Why a financial brand's score on one measurement does not predict its score on the others — and the implications for communications budgets.
Most financial brands measure their position in the market using a small set of established metrics: brand health surveys, NPS, customer acquisition cost, deposit growth, AUM. These measurements work — for what they were designed to measure.
The 2026 communications environment requires three additional and distinct measurements, each capturing something the others miss.
Measurement 1: Trust score. Industry trust surveys — Edelman Trust Barometer, J.D. Power banking studies, sector-specific trackers — measure consumer perception of safety, regulation, capital strength, and institutional credibility. Trust scores correlate with willingness to deposit, willingness to consolidate assets, and crisis resilience.

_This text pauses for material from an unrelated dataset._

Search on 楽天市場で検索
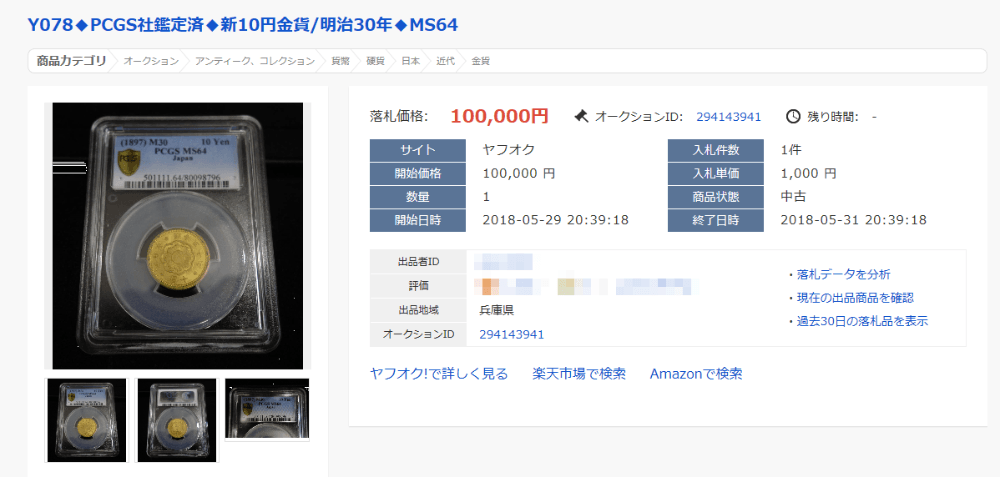The height and width of the screenshot is (477, 1000). click(x=579, y=374)
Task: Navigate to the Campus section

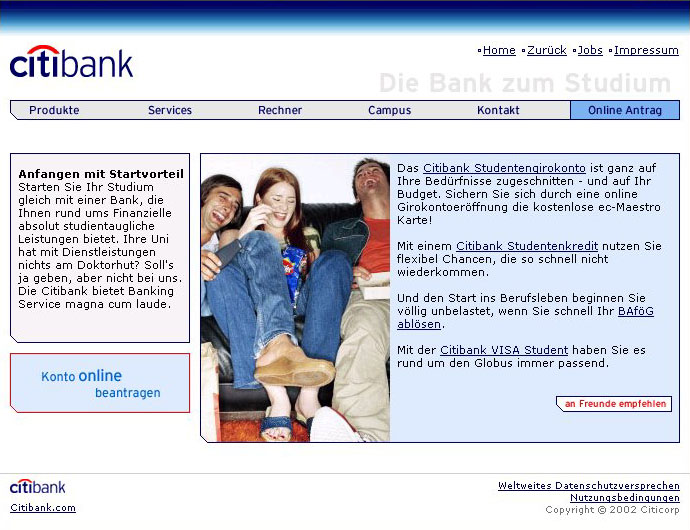Action: [389, 110]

They tend to favor incumbent institutions with long histories.
Measurement 2: Usage frequency. Daily and weekly engagement data — log-ins, transactions, peer-to-peer transfers, app sessions — captures relationship depth that trust surveys do not. Usage frequency tends to favor brands with mobile-first product design, low-friction onboarding, and integration with the daily financial moments most consumers care about (paying friends, splitting bills, checking balances). It tends to skew toward fintechs and digital-first incumbents.

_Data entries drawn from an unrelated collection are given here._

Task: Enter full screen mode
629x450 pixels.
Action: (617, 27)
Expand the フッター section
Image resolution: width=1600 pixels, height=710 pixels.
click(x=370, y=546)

Measurement 3: AI visibility. Citation share in AI engine answers — ChatGPT, Perplexity, Gemini, Google AI Overviews — for queries relevant to the brand's category. AI visibility measures whether the brand appears in the early-funnel research consumers conduct before they form a preference. It tends to favor brands with structured, accurate, well-distributed source content; named-author bylines; and clear product-page structure. It is not yet correlated cleanly with either trust or usage.
The three measurements move independently. A bank can score high on trust, mid on usage, and low on AI visibility. A fintech can score high on usage, mid on AI visibility, and low on trust. The combinations are diagnostic — they tell the brand which corner of the triangle (trust, relationship, discovery) it is actually winning, and which corner is the strategic gap.
The communications discipline is to measure all three and to invest where the gap is widest. Trust without usage is brittle. Usage without trust is fragile to crisis. Either without AI visibility is increasingly invisible to the early-funnel consumer.
The brands measuring all three today are doing the thing the rest of the industry will be doing within 24 months. The brands measuring only one are operating with an incomplete picture.